Sunday, October 7, 2018

Economics of anonymity -- but whose economics?

Re-reading the posts I've tagged with the anonymity label, I think I finally put my finger on something that had been bothering me pretty much from the beginning.  I'd argued (here, for example) that economic considerations should make it hard to successfully run an anonymizer -- a service that allows you to connect with sites on the internet without giving away who or where you are.  And yet they exist.
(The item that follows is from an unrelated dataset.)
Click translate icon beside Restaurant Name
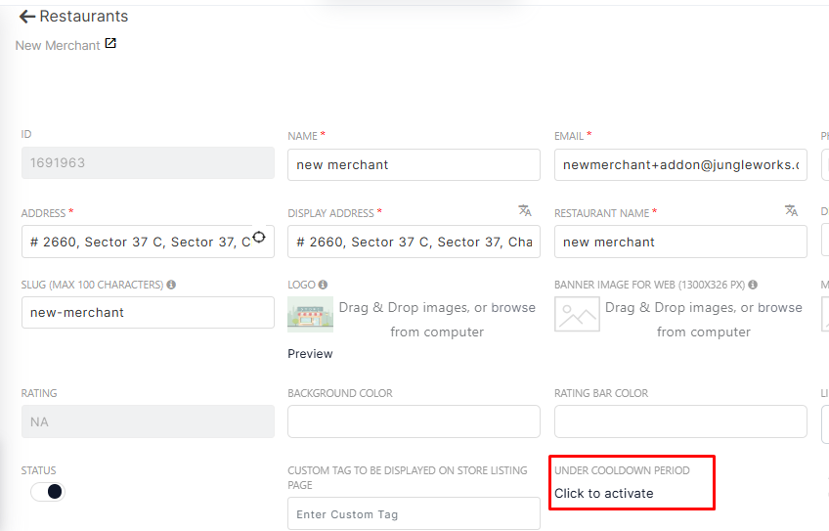Screen dimensions: 829x531 791,210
The argument was that the whole point of an anonymizer is that whoever's connecting to a given site could be anyone using the anonymizer, that is, if you're using the anonymizer, you could be associated with anything that anyone on the anonymizer was doing.  Since some things that people want to do anonymously are risky, an anonymizer is, in some sense, distributing risk.  People doing risky things should be happy to participate, but people doing less risky things may not be so willing.  As a result, there may not be enough people participating to provide adequate cover.

However, this assumes that anyone can be (mis)taken for anyone else.  At the technical level of IP addresses, this is true, but at the level of who's actually doing what, which is what really matters if The Man comes knocking, it's less applicable.
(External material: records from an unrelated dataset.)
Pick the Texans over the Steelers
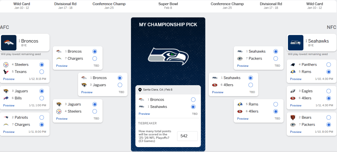The width and height of the screenshot is (337, 152). pos(42,72)
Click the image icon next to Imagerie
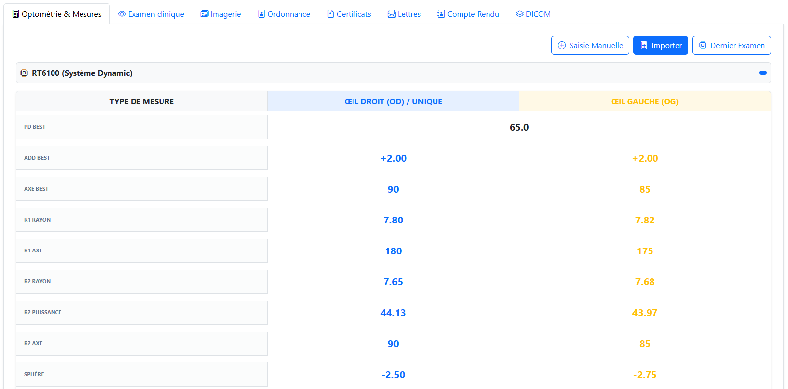 point(205,14)
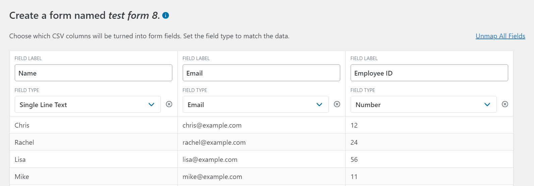Edit the Employee ID field label input
Viewport: 534px width, 186px height.
click(x=429, y=73)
There are lots of reasons to want anonymity -- the principle of the thing, the ability to do stuff you're not supposed to be able to do at work, wanting to hide embarrassing activity from the people around you, wanting to blow the whistle on an organization, communicating to the outside world from a repressive regime, dealing in illicit trade, planning acts of violence and many others.  The fact of using an anonymizer says little about why you might be doing it.

If I'm anonymously connecting to FaceSpace at work, there's little chance that the authorities in whatever repressive regime will come after me for plotting to blow up their government buildings, and vice versa (mutatis mutandis et cetera.).  In other words, there's probably not much added risk for people doing relatively innocuous things in places where using an anonymizer is not itself illegal.
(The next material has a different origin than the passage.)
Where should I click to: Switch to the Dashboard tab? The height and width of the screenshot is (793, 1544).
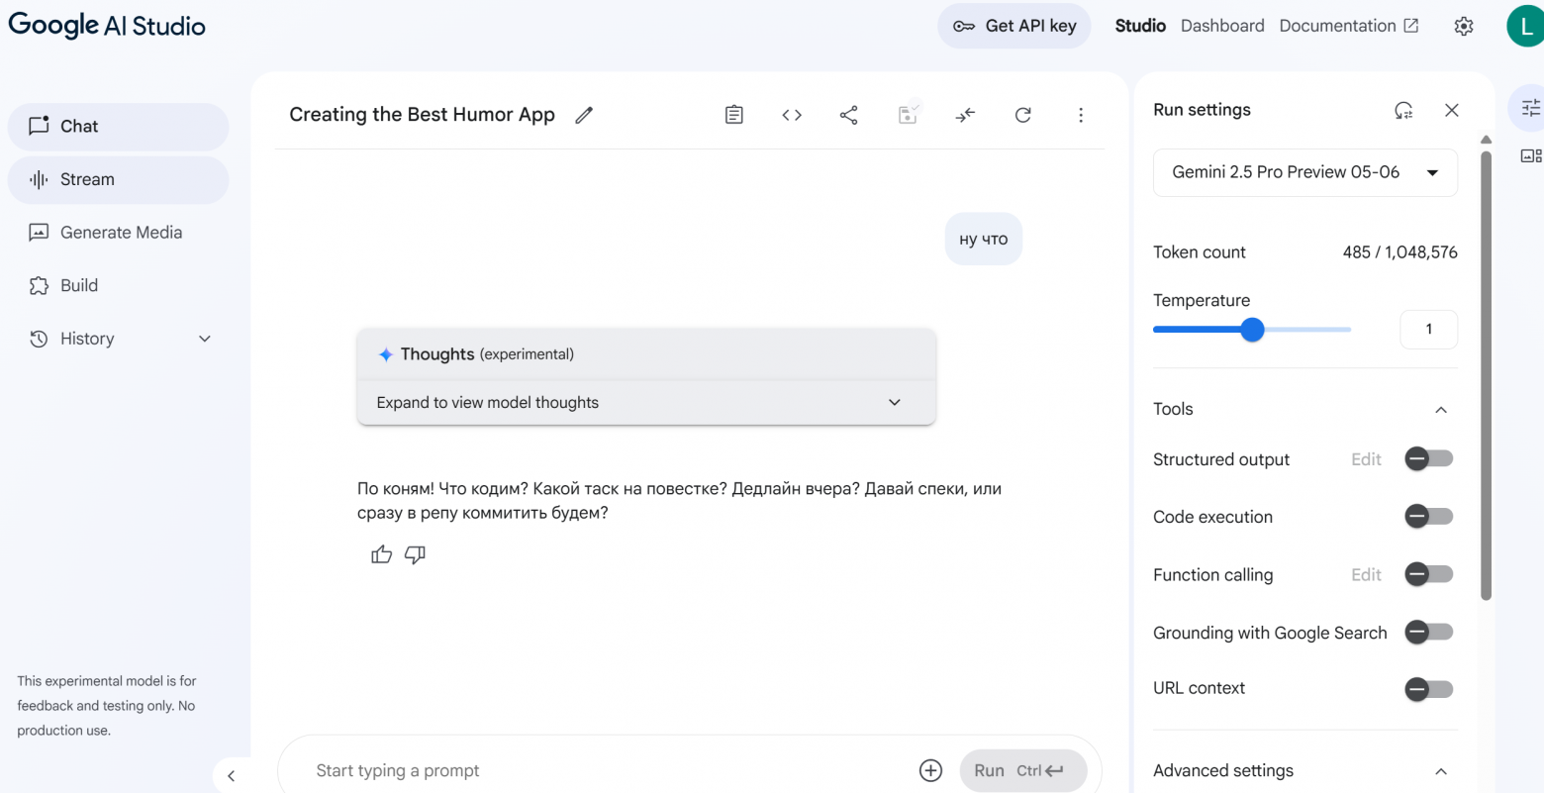click(x=1222, y=26)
On the other hand, this is little comfort to someone trying to, say, send information out of a place where use of the internet, and probably anonymizers in particular, is restricted.  The local authorities will probably know exactly which hosts are connecting with the anonymizer's servers and make it their business to find out who's associated with those hosts -- a much smaller task than tracking down all users of the anonymizer.

This is much the same situation as, say, spies in WWII trying to send radio messages out before the local authorities can triangulate their position.   Many of the same techniques should apply -- never setting up in the same place twice, limiting the number of people you communicate with and how much you know about them, limiting the amount of information you know, and so forth.

So I suppose I'll be filing this under not-so-disruptive technology as well as anonymity.